- **WHAT TO DO**
Give the records again, word for word.

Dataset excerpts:

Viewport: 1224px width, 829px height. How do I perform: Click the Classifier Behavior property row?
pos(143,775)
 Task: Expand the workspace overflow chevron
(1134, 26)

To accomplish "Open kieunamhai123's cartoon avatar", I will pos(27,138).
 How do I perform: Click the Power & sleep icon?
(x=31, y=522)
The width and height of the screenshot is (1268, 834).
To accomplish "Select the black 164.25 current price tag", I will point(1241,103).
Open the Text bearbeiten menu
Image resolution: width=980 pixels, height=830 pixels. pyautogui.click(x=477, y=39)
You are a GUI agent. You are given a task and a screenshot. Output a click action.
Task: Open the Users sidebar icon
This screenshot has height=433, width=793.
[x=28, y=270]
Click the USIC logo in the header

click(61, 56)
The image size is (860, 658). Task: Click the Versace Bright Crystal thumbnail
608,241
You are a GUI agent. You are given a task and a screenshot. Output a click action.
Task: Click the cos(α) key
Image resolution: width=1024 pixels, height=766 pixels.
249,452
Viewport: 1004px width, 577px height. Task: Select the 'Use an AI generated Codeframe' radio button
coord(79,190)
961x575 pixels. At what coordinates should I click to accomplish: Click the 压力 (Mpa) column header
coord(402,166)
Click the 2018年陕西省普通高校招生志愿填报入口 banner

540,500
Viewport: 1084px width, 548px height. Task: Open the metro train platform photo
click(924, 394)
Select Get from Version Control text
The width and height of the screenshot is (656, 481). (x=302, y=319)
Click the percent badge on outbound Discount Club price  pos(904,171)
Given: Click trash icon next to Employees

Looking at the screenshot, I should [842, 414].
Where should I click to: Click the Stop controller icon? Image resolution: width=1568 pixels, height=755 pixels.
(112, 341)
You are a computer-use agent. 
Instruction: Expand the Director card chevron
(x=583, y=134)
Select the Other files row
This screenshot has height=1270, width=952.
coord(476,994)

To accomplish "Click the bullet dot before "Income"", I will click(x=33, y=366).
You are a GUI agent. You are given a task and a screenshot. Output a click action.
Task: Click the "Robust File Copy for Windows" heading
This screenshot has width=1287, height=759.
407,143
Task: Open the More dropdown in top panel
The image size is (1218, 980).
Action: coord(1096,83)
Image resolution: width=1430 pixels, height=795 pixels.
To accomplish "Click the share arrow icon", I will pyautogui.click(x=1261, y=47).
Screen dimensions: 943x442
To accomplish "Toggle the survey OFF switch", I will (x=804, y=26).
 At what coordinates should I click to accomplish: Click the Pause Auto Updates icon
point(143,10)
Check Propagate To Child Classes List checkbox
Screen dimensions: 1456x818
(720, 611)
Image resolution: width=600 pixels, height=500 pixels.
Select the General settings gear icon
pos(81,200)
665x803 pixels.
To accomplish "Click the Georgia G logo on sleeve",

- **RESULT OF THE EXERCISE**
Viewport: 1224px width, 829px height. How do I perform: Click the Classifier Behavior property row?
pos(143,775)
 Task: Expand the workspace overflow chevron
(1134, 26)

To accomplish "Open kieunamhai123's cartoon avatar", I will pos(27,138).
 How do I perform: Click the Power & sleep icon?
(x=31, y=522)
The width and height of the screenshot is (1268, 834).
To accomplish "Select the black 164.25 current price tag", I will point(1241,103).
Open the Text bearbeiten menu
Image resolution: width=980 pixels, height=830 pixels. pyautogui.click(x=477, y=39)
You are a GUI agent. You are given a task and a screenshot. Output a click action.
Task: Open the Users sidebar icon
This screenshot has height=433, width=793.
[x=28, y=270]
Click the USIC logo in the header

click(61, 56)
The image size is (860, 658). Task: Click the Versace Bright Crystal thumbnail
608,241
You are a GUI agent. You are given a task and a screenshot. Output a click action.
Task: Click the cos(α) key
Image resolution: width=1024 pixels, height=766 pixels.
249,452
Viewport: 1004px width, 577px height. Task: Select the 'Use an AI generated Codeframe' radio button
coord(79,190)
961x575 pixels. At what coordinates should I click to accomplish: Click the 压力 (Mpa) column header
coord(402,166)
Click the 2018年陕西省普通高校招生志愿填报入口 banner

540,500
Viewport: 1084px width, 548px height. Task: Open the metro train platform photo
click(924, 394)
Select Get from Version Control text
The width and height of the screenshot is (656, 481). (x=302, y=319)
Click the percent badge on outbound Discount Club price  pos(904,171)
Given: Click trash icon next to Employees

Looking at the screenshot, I should [842, 414].
Where should I click to: Click the Stop controller icon? Image resolution: width=1568 pixels, height=755 pixels.
(112, 341)
You are a computer-use agent. 
Instruction: Expand the Director card chevron
(x=583, y=134)
Select the Other files row
This screenshot has height=1270, width=952.
coord(476,994)

To accomplish "Click the bullet dot before "Income"", I will click(x=33, y=366).
You are a GUI agent. You are given a task and a screenshot. Output a click action.
Task: Click the "Robust File Copy for Windows" heading
This screenshot has width=1287, height=759.
407,143
Task: Open the More dropdown in top panel
The image size is (1218, 980).
Action: coord(1096,83)
Image resolution: width=1430 pixels, height=795 pixels.
To accomplish "Click the share arrow icon", I will pyautogui.click(x=1261, y=47).
Screen dimensions: 943x442
To accomplish "Toggle the survey OFF switch", I will (x=804, y=26).
 At what coordinates should I click to accomplish: Click the Pause Auto Updates icon
point(143,10)
Check Propagate To Child Classes List checkbox
Screen dimensions: 1456x818
(720, 611)
Image resolution: width=600 pixels, height=500 pixels.
Select the General settings gear icon
pos(81,200)
665x803 pixels.
To accomplish "Click the Georgia G logo on sleeve",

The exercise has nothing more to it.